Fig. 3 A bifurcation in a buoyancy-driven fluid flow: the “smoke” shown in green color starts rising in a perfectly straight manner, but tiny numerical inaccuracies grow over time to lead to an instability with vortices alternating to one side (top-right), or in the opposite direction (bottom-right).#

Next steps#

For each of the following notebooks, there’s a “next steps” section like the one below which contains recommendations about where to start modifying the code. After all, the whole point of these notebooks is to have readily executable programs as a basis for own experiments. The data set and NN sizes of the examples are often quite small to reduce the runtime of the notebooks, but they’re nonetheless good starting points for potentially complex and large projects.
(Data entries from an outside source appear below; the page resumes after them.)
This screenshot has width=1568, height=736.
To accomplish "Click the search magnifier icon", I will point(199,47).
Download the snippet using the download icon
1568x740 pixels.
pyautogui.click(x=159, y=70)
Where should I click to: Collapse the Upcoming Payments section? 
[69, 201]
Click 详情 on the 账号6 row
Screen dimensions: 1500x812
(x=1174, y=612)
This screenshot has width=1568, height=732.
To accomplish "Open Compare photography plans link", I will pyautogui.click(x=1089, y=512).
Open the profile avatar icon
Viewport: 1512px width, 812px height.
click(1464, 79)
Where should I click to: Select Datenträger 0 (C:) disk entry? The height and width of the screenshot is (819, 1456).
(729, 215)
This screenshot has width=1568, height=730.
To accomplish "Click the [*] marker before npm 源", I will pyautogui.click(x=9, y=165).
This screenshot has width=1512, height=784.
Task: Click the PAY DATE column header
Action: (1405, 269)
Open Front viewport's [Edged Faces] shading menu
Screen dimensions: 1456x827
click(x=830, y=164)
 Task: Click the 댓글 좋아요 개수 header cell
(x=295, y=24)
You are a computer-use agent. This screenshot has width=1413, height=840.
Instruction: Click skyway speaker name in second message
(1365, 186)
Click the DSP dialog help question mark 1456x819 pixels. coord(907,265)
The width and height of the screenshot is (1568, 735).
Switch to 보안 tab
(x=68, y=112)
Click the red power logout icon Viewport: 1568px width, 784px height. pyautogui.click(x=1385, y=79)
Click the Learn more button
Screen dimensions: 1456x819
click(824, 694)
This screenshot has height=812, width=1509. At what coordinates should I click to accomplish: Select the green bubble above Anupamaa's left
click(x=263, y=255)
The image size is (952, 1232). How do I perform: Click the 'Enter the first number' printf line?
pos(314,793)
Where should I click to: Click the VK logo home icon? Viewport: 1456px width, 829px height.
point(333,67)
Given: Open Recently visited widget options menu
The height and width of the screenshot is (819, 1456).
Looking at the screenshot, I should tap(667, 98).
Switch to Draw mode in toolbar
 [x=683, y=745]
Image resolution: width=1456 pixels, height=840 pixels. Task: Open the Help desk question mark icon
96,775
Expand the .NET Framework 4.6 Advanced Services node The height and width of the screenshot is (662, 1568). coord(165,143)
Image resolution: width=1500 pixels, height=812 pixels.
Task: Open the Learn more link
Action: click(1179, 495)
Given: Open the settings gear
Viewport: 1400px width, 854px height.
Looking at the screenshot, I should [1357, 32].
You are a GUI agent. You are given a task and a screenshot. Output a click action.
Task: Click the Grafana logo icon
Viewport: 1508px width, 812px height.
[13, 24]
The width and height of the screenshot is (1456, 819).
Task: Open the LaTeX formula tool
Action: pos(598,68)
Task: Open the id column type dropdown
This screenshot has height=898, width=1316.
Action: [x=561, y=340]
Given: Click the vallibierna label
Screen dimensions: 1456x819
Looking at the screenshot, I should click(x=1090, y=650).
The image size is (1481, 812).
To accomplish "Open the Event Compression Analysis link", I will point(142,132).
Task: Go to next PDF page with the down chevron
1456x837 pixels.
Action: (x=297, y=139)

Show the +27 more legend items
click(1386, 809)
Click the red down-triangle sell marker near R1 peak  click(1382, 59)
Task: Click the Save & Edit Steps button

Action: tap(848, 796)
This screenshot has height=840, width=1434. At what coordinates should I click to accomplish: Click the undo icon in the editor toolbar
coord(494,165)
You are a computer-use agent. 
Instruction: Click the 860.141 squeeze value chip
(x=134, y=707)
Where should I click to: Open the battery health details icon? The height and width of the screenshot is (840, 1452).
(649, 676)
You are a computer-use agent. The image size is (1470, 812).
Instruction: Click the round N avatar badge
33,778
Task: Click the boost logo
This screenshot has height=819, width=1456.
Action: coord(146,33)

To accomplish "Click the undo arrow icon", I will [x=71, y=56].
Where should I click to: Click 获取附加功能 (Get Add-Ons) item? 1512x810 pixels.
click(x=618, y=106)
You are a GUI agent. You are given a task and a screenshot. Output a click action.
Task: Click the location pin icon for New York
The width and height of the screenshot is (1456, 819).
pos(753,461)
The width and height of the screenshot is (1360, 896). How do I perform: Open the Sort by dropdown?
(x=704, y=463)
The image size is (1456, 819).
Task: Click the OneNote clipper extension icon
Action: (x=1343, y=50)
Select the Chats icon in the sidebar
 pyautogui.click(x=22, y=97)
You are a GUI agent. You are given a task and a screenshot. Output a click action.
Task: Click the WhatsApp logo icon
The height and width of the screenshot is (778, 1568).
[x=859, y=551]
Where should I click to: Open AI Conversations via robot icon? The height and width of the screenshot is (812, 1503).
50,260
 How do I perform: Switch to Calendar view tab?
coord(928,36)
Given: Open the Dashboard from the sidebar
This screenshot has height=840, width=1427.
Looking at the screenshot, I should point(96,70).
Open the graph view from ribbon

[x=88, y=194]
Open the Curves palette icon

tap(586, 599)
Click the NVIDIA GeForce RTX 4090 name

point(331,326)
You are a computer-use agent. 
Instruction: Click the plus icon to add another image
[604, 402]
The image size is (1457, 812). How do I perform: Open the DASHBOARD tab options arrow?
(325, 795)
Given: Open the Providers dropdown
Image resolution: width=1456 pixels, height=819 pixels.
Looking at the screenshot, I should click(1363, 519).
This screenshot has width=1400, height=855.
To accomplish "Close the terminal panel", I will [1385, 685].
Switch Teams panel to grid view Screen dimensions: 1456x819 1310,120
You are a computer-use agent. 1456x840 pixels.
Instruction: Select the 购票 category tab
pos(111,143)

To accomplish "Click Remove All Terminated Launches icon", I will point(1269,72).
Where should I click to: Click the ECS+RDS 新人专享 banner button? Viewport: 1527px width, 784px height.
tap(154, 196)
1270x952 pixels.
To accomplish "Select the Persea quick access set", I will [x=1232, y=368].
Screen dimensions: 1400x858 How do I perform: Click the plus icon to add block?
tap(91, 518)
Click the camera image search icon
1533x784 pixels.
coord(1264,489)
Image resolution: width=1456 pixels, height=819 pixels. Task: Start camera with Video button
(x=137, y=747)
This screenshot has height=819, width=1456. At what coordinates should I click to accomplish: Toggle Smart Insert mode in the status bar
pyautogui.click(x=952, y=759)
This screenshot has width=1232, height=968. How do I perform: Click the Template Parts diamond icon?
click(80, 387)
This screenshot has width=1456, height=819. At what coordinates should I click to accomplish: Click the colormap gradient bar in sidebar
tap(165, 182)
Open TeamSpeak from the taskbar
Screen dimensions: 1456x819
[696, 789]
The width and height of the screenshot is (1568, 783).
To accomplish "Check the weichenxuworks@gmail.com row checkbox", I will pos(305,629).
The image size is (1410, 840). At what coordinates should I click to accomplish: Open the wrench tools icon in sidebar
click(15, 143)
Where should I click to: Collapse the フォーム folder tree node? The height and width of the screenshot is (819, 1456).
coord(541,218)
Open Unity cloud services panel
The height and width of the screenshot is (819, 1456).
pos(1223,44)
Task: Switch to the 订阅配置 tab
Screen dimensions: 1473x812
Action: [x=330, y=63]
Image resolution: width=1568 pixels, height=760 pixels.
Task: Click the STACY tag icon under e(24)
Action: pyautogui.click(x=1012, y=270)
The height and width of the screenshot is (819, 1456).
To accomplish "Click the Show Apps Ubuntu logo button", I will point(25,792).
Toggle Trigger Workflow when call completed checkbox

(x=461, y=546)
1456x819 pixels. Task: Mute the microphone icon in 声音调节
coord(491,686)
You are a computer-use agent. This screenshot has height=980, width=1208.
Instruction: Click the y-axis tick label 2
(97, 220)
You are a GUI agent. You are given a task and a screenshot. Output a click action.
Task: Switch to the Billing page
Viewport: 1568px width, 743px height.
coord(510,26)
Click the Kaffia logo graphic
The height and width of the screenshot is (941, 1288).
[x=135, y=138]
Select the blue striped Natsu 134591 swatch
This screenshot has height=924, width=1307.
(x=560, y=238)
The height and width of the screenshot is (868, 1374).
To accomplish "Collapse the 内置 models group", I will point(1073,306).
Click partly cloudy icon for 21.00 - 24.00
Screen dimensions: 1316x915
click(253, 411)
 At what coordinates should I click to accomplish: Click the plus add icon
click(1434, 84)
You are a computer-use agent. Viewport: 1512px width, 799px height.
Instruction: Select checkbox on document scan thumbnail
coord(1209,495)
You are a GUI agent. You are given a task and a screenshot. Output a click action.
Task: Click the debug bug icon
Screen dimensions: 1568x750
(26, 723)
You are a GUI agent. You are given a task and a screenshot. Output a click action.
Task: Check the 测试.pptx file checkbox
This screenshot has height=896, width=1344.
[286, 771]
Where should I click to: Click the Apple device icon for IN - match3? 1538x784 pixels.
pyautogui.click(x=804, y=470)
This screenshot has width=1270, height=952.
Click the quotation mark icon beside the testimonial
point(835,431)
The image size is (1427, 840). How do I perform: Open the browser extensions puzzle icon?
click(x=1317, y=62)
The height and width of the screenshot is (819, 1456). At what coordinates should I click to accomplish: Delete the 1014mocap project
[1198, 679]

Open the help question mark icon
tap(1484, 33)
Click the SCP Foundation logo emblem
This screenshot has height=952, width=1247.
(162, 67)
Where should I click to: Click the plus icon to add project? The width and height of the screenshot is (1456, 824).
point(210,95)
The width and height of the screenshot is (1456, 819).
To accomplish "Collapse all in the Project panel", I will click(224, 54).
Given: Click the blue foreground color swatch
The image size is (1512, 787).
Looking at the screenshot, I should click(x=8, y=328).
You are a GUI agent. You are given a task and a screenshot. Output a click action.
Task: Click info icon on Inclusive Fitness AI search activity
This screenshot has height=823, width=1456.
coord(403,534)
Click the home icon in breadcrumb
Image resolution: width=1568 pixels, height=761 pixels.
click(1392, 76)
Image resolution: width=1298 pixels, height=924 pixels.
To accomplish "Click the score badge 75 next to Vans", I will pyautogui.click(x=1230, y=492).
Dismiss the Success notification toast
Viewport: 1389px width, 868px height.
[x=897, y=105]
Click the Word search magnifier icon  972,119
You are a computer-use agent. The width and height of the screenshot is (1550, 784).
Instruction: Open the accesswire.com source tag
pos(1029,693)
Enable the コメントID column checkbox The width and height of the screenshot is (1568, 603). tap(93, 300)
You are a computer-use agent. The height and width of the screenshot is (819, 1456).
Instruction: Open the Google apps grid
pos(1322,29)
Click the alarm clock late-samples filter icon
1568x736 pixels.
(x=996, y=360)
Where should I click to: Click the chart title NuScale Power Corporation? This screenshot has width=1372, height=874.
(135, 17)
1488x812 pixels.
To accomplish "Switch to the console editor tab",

For the simple DP example above:

  • This notebook is intentionally using a very simple setup. You can change the training setup or network architectures to improve the solutions. E.g., provide more samples around zero to improve the solution near the origin.

  • Or try extending the setup to a 2D case, i.e. a paraboloid. Given the function \(\mathcal P:(y_1,y_2)\to y_1^2+y_2^2\), find an inverse function \(f\) such that \(\mathcal P(f(x)) = x\) for all \(x\) in \([0,1]\).

  • If you want to experiment without installing anything, you can also [run this notebook in colab].